» **THE TASK**
List each line in the records that contains the string "click". Letter case must match.

» **DATA FOR THIS TASK**
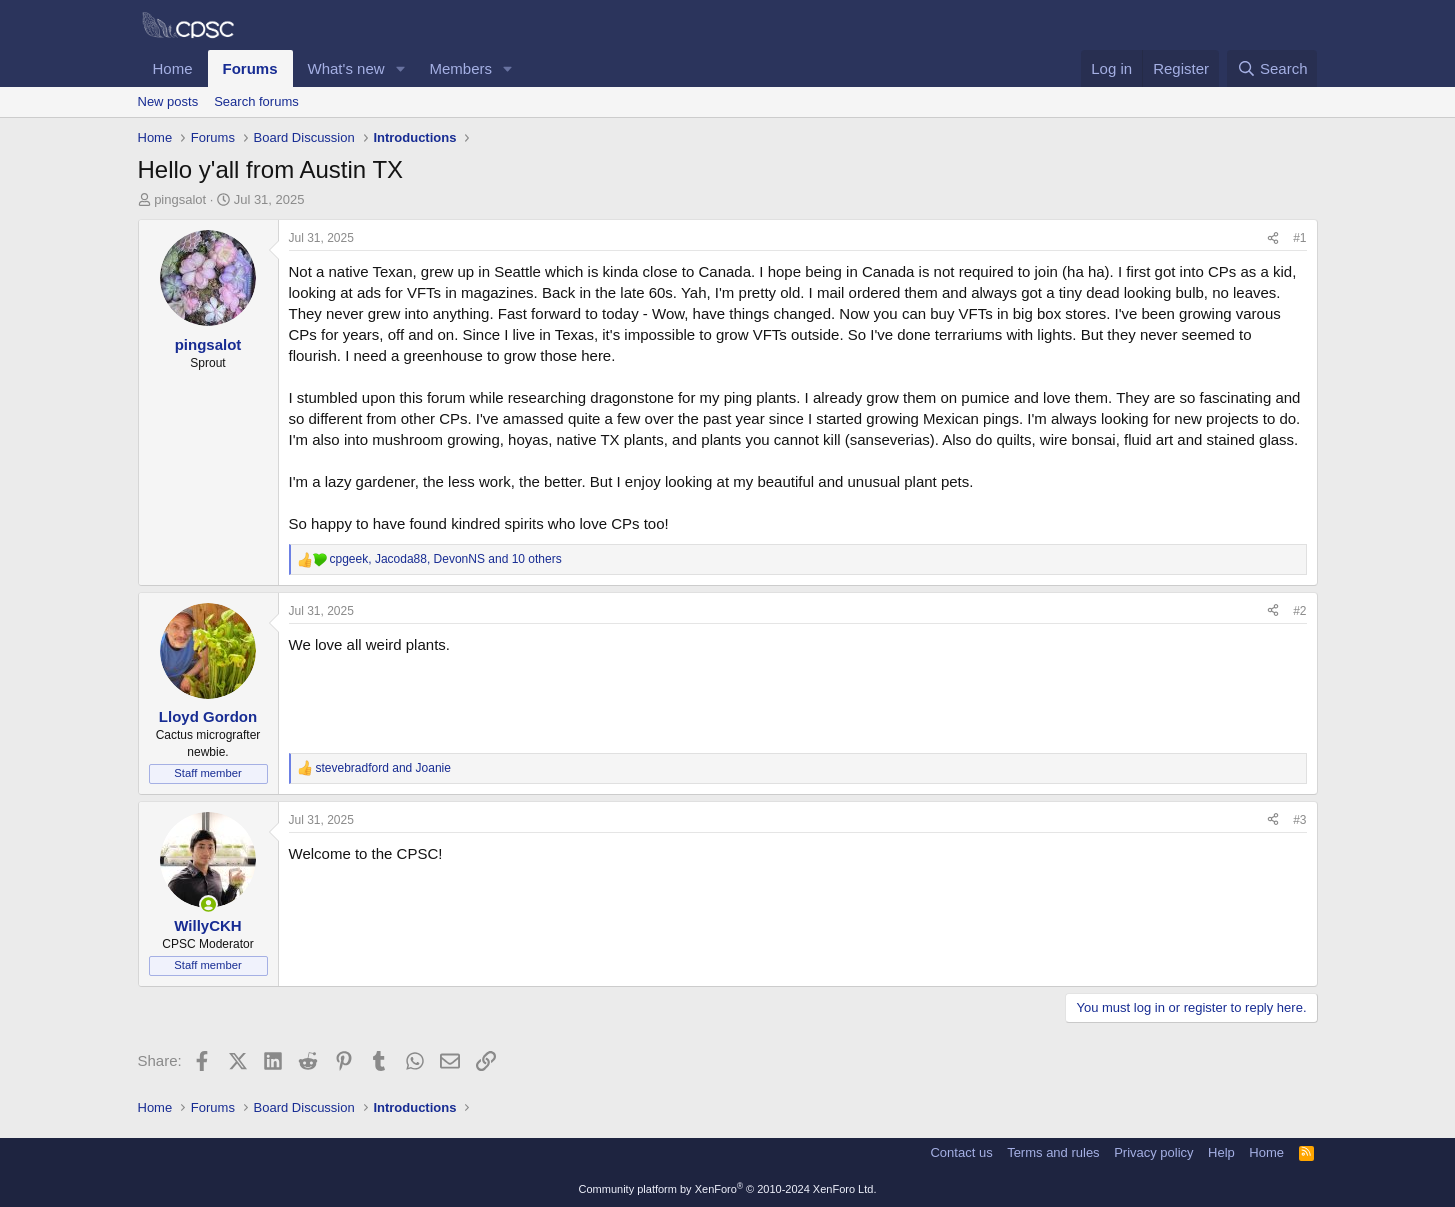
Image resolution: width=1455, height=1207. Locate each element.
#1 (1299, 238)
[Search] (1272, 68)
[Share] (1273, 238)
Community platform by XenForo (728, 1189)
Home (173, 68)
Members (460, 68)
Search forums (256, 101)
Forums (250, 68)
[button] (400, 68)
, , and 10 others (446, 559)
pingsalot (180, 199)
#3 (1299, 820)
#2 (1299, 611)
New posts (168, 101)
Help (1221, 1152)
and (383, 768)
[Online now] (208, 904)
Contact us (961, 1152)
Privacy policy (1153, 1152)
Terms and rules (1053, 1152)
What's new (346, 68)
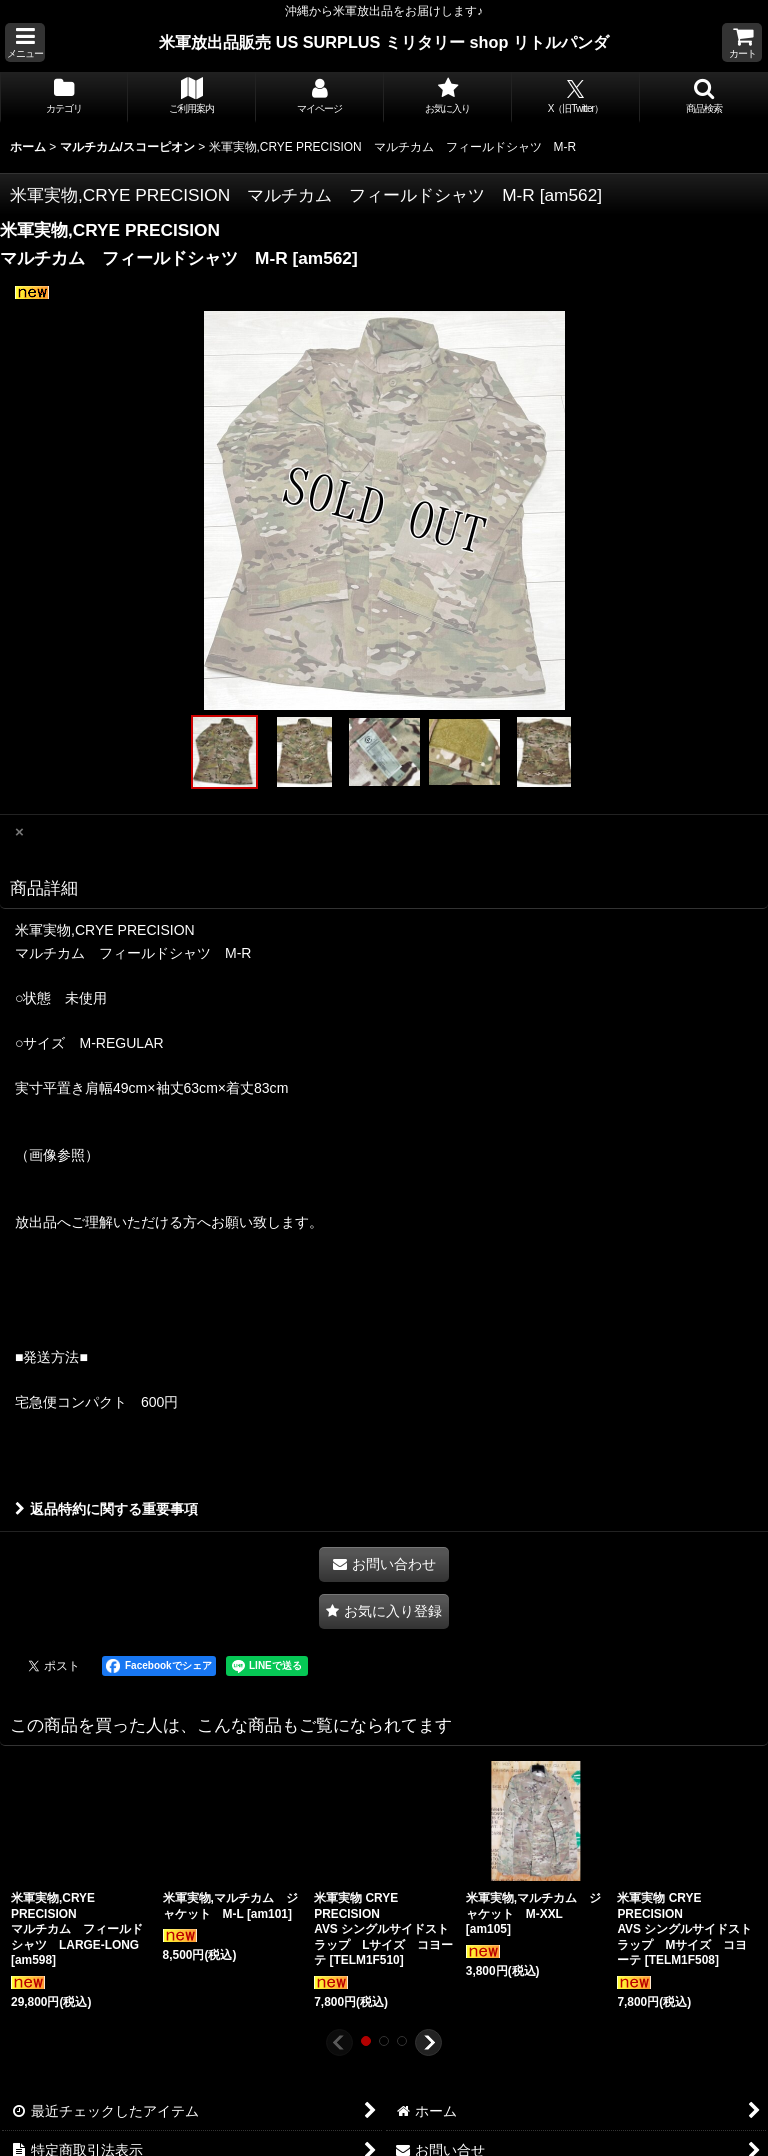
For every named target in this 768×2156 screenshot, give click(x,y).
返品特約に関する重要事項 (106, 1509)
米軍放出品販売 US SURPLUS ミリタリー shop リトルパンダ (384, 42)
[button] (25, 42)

--

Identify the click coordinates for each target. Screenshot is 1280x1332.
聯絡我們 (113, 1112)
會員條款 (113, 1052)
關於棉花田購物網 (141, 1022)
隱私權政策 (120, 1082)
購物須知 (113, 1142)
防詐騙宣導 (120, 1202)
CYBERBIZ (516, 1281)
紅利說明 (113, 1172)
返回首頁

---

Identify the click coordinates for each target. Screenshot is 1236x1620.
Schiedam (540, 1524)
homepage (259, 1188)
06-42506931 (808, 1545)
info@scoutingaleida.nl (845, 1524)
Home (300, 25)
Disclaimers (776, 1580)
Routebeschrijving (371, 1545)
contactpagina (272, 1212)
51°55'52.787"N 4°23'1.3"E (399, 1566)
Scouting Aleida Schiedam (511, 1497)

» **RESULT OF THIS TASK**
For every named target in this 768×2156 screenshot, give click(x,y).
Identify the click coordinates for each target. Screenshot is 1280x1332.
Identify the click coordinates for each target. Screenshot is 1236x1620.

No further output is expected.